» **Given instruction A**
Output every line of the records that follow the text as a JSON list of strings, one string per line, skipping blank lines. Omit the pictures from your answer.
» **Given instruction B**
Continue the notes on Feistel networks and DES, starting after their final sentence.

» **Source excerpt**
--

For each round, the input is split up into the left half and the right half. The round function (not necessarily invertible) acts on the right half, taking a bitstring of length $n/2$ and outputting one of the same length. Then, let the new right input (for the next round) be the previous left input XORed with the output of the round function, and let the new left input be the previous right input.
Mangler function: public, takes a subkey as input (or the master key if that's fixed)
To decrypt, see p. 172.
5.3DES¶
Secure except for its short bit length.
16-round Feistel network, block length of 64, key length of 56. Each round function takes/outputs 32 bits. The key schedule is fixed and public, only the key is private. See p. 173 for more details.
Mangler function: it, along with the $i$th subkey, determine the $i$th round function. This is basically a 1-round sub/perm network. Given a 32-bit string, it's somehow expanded to 48 (duplicating half the bits), then we XOR that with the key and split this up into 8 blocks.
8 S-boxes: well-studied. All are permutations. Each maps a 6-bit string to a 4-bit string (4-1 function). Changing one input changes at least two bits of output.
To attack single-round DES, see p. 177. Same for two-round, three-round.
5.4The security of DES¶
Best known attack: brute force search. Can be done in mere days, or less. So the only real flaws are the short key length and, somewhat, its short block length.

--

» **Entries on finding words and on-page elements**
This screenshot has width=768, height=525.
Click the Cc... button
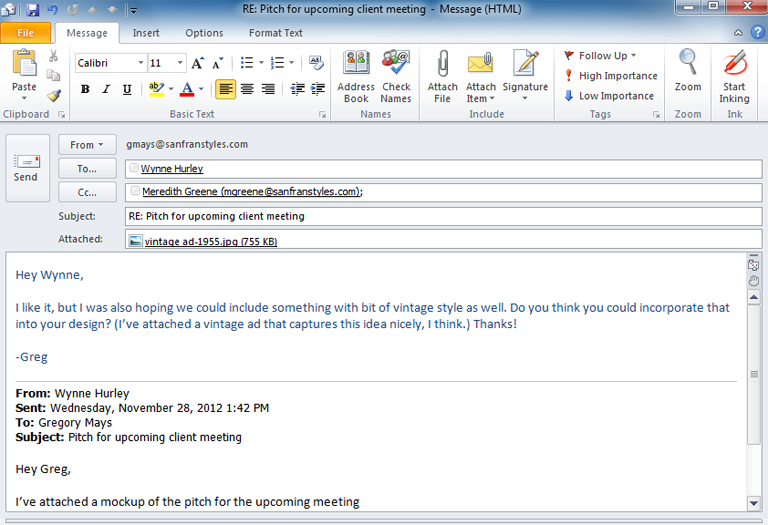click(x=87, y=192)
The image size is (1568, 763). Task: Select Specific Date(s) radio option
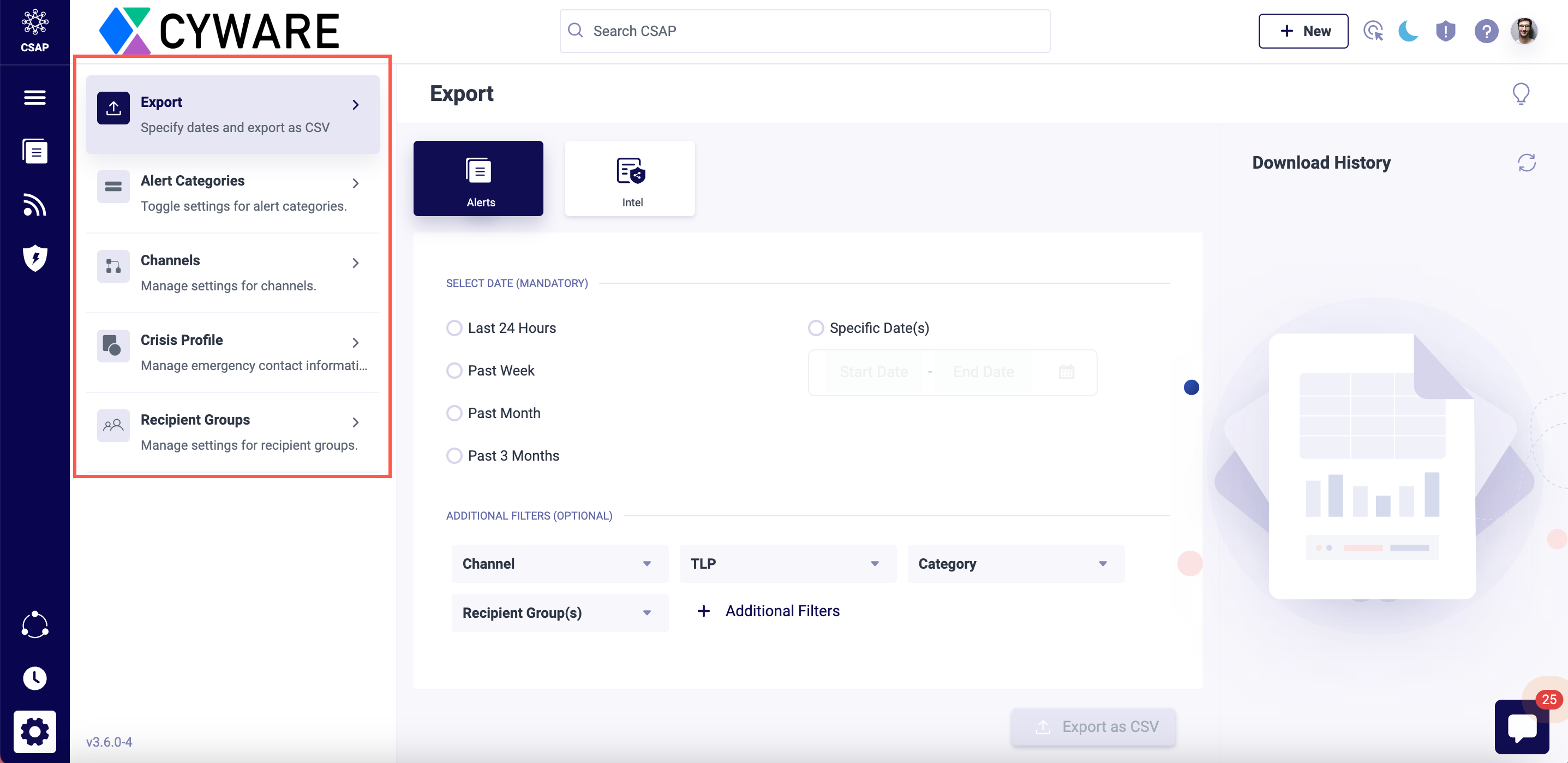pyautogui.click(x=816, y=328)
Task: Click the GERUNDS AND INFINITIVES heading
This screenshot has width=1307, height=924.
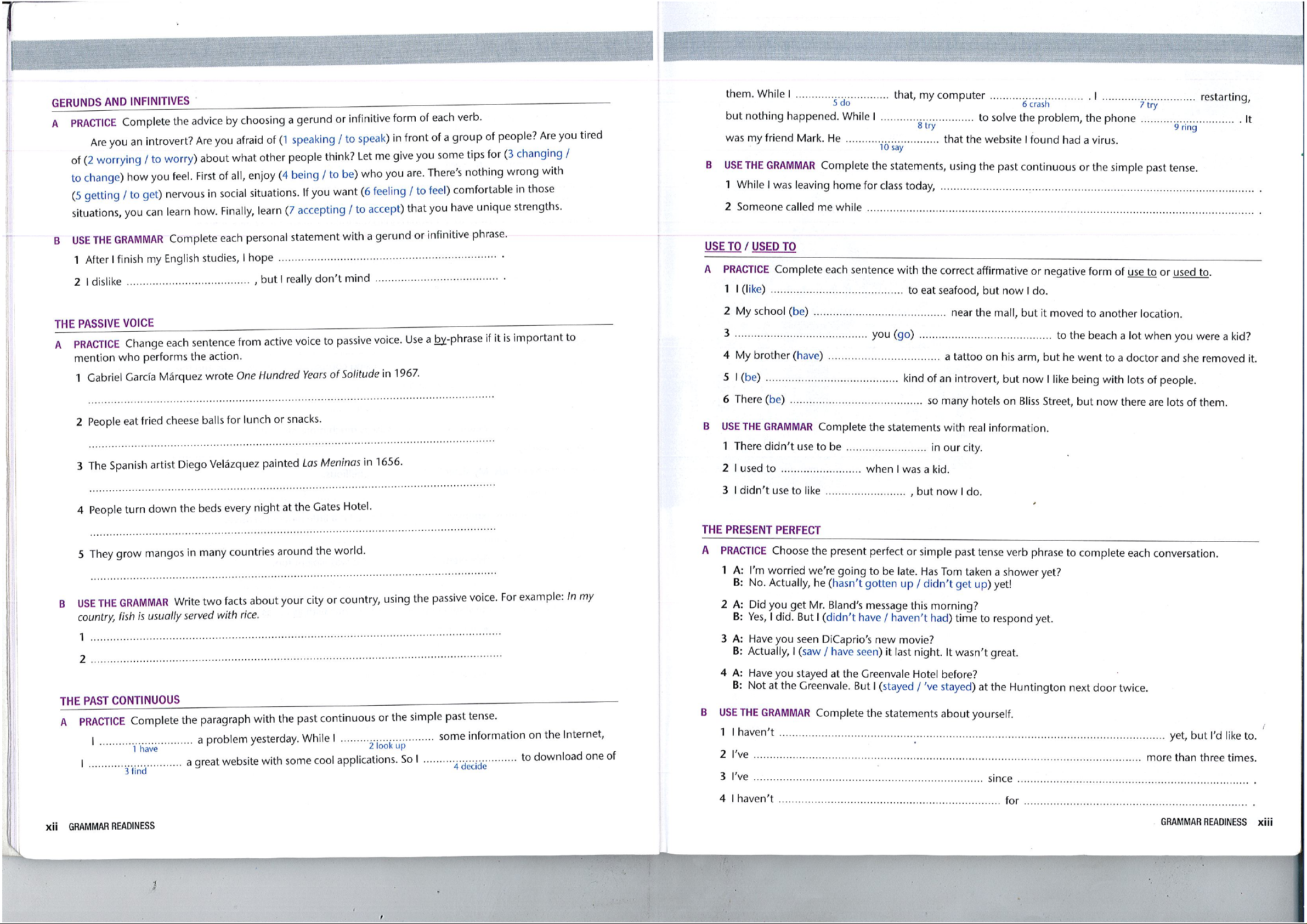Action: point(120,102)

--

» **Exercise result A**
[
  "This screenshot has width=768, height=525.",
  "Click the Cc... button",
  "click(x=87, y=192)",
  "The image size is (1568, 763). Task: Select Specific Date(s) radio option",
  "pyautogui.click(x=816, y=328)",
  "Task: Click the GERUNDS AND INFINITIVES heading",
  "This screenshot has width=1307, height=924.",
  "Action: point(120,102)"
]

» **Exercise result B**
5.5Increasing the key length of a block cipher¶
Instead of modifying the internal structure of DES (we don't want to break it etc), we treat it as a black box. One solution to increase the key length to 112 is double encryption. Basically you choose two keys, encrypt message with the first key, and encrypt the ciphertext with the second key. Then concat the keys and that's your 112-bit key. But this can be broken in $2^n$ time (where $n=56$), so this is no better (p. 183).
Triple encryption: actually works. Either 3 diff keys, or 2 keys and make the third key depend on some formula (p. 184).
5.6AES¶
Block length of 128 bits, can use keys of length 128, 192, 256. In each round, we derive a subkey of 128 bits from the master key, and keep it in a 4x4 array of bytes, XORed with the state. See p. 186 for more.
5.7Differential and linear cryptanalysis¶
Skipped
5.8Exercises¶
- 5.10
- Homework 3
- 5.14
- Homework 3
6Theoretical constructions of pseudorandom objects¶
SKIPPED
7Number theory¶
- Discrete logarithms
- hard. hardest for prime order groups
- Diffie-Hellman
- Differentiate between $(g^a, g^b, g^{ab})$ and $(g^a, g^b, g^c)$ where $a, b, c$ are randomly chosen
- also hard, and hardest for prime-order groups (p. 279)
7.1Exercises¶
- 7.1
- Suppose $e$ and $e'$ are both identity elements. Then $e = ee' = e'$ so lol yeah. To show that inverses are unique, let $g$ be some random element with inverses $h$ and $h'$. Then $gh = 1$ and $gh' = 1$. Thus $gh = gh'$. Multiply by $h$ and you get $(gh)h = (gh)h'$ so $h = h'$.
- 7.5
- See HTSEFP: Winter 2010, question 3
- 7.6
- See HTSEFP: Winter 2009, question 3
8Factoring and computing discrete logarithms¶
SKIPPED
may be interesting
9Private-key management and the public-key revolution¶
9.1Limitations of private-key cryptography¶
Have to store a lot of keys, have to deal with their secure distribution, etc
9.2A partial solution¶
Key distribution centers (p. 318), for session keys. Problematic.
9.3The public-key revolution¶
Asymmetry: an encryption key, and a decryption key. Uses one-way functions.
9.4Diffie-Hellman key exchange¶
We define a rather weak notion of security (stronger definitions are outside the scope of the book). The key-exchange experiment goes like this:
- Alice and Bob execute $\Pi$, both get a copy of the key $k$.
- Eve is gets to see a transcript of all the messages sent between Alice and Bob.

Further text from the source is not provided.